Pater Maier, die Adveniat-Weihnachtsaktion steht in diesem Jahr unter dem Motto „Gesundsein Fördern“. Warum haben Sie das Thema gewählt?
Pater Martin Maier (Adveniat-Hauptgeschäftsführer): Gesundheit ist ein Menschenrecht und eines der globalen Entwicklungsziele der Vereinten Nationen. Auch für Jesus war Gesundheit ein sehr wichtiges Anliegen. Das zeigen seine vielen Krankenheilungen. Die Corona-Pandemie hat Lateinamerika und die Karibik von allen Kontinenten am stärksten getroffen. In Brasilien starben allein 700.000 Menschen; proportional zur Bevölkerung hat Peru am meisten gelitten. Es ist deutlich geworden, dass es in den meisten Ländern Lateinamerikas an einer Gesundheitsversorgung fehlt. Darauf wollen wir mit der Weihnachtsaktion und dem Thema „Gesundsein Fördern“ aufmerksam machen.

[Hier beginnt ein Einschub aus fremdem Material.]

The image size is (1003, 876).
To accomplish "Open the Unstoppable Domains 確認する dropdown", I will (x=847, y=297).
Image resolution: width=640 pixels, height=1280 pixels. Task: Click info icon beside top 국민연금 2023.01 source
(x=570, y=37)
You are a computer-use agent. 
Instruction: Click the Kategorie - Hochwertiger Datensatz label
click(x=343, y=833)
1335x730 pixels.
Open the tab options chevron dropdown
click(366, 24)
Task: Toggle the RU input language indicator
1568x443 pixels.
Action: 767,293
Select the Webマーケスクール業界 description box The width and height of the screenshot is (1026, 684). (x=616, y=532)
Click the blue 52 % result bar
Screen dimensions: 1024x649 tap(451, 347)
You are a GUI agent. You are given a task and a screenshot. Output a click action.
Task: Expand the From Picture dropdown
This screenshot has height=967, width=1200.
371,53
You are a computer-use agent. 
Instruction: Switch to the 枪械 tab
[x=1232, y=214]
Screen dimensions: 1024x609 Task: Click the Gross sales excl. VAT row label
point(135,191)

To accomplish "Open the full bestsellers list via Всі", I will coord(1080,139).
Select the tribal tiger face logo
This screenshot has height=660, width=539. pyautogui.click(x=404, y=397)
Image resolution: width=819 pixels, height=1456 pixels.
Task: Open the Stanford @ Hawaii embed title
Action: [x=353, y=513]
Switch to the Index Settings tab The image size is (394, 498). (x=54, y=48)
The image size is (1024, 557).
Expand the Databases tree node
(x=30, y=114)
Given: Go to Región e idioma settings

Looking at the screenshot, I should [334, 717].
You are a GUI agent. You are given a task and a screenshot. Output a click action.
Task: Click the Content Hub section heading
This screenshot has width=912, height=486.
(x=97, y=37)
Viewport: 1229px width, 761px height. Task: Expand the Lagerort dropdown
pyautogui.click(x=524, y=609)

Was hat sich infolge der Corona-Pandemie verschlechtert?
Maier: Die Pandemie hat wie ein Scheinwerfer sichtbar gemacht, wie ungleich der Reichtum in Lateinamerika verteilt ist – und auch der Zugang zu Gesundheitsversorgung. Es hat sich auch gezeigt, wo Menschen besonders verwundbar sind und wo es notwendig ist, Abhilfe zu schaffen. Das ist der Ausgangspunkt für unser Thema in diesem Jahr. Die Pandemie zeigt wie in einer Gesamtdiagnose die systemischen, sozialen Missstände in Lateinamerika.
Wie sehen diese Missstände aus?
Maier: Es ist in Lateinamerika durchaus möglich, eine Gesundheitsversorgung zu bekommen und beispielsweise einen Arzt zu besuchen. Aber eben nur gegen Geld – und damit nur für Reiche. Die große Mehrheit der Bevölkerung kann sich das nicht leisten und lebt ohne Gesundheitsversorgung. Denn die staatlichen Gesundheitssysteme funktionieren nicht. In viele Gegenden kommen keine Ärzte hin, auch keine Medikamente.
Mittellose Kranke können sich dann auch die Fahrt zum Arzt nicht leisten ...
Maier: Für die meisten ist es unmöglich, den Transport in eine größere Stadt zu bezahlen, von einem Klinikbesuch ganz zu schweigen. Außerdem arbeiten viele Menschen im informellen Sektor und haben keine Versicherung. Wer dann in Quarantäne muss, kann nicht arbeiten. Und wer nicht arbeitet, bekommt kein Geld, kann sich nichts zu essen kaufen und hungert. Besonders angerührt hat mich auch eines unserer Projekte in Haiti. Dort stellen wir einer Gemeinde Mittel zur Verfügung, damit sie armen Gemeindemitgliedern ein Weihnachtsgeschenk machen kann. Das Geschenk besteht aus einem 12-Kilogramm-Sack-Reis. Das macht deutlich, wie groß die Not in Haiti derzeit ist. Etwa 450 Säcke werden an Heiligabend an Familien verteilt.